- **DATASET ENTRIES**:
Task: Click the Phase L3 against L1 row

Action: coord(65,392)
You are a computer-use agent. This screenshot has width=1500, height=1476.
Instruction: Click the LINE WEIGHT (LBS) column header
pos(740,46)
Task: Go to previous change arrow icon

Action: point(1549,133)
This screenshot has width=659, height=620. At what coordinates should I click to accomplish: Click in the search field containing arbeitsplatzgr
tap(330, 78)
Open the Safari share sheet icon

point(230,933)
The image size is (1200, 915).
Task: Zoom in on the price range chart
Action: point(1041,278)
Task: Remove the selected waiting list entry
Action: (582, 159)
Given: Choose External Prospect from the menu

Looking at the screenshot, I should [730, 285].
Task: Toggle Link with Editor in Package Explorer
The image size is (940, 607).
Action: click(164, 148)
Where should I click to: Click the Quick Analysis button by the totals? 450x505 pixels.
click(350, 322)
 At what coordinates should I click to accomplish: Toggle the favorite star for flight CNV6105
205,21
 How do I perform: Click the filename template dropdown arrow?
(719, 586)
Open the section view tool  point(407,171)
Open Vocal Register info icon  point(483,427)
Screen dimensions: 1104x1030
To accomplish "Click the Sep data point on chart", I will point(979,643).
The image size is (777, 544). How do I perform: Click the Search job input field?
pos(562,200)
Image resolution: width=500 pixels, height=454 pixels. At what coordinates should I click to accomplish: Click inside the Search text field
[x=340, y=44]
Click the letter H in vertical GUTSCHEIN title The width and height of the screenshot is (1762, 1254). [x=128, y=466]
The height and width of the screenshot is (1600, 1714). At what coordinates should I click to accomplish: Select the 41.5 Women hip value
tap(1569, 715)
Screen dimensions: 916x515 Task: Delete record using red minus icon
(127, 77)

- **PROBLEM STATEMENT**:
Your task is to transcribe, with no changes, only the lines of the listing above that lie between the line holding "Open the section" and the line holding "Click the letter", inclusive.

- **RESPONSE BOX**:
Open the section view tool  point(407,171)
Open Vocal Register info icon  point(483,427)
Screen dimensions: 1104x1030
To accomplish "Click the Sep data point on chart", I will point(979,643).
The image size is (777, 544). How do I perform: Click the Search job input field?
pos(562,200)
Image resolution: width=500 pixels, height=454 pixels. At what coordinates should I click to accomplish: Click inside the Search text field
[x=340, y=44]
Click the letter H in vertical GUTSCHEIN title The width and height of the screenshot is (1762, 1254). [x=128, y=466]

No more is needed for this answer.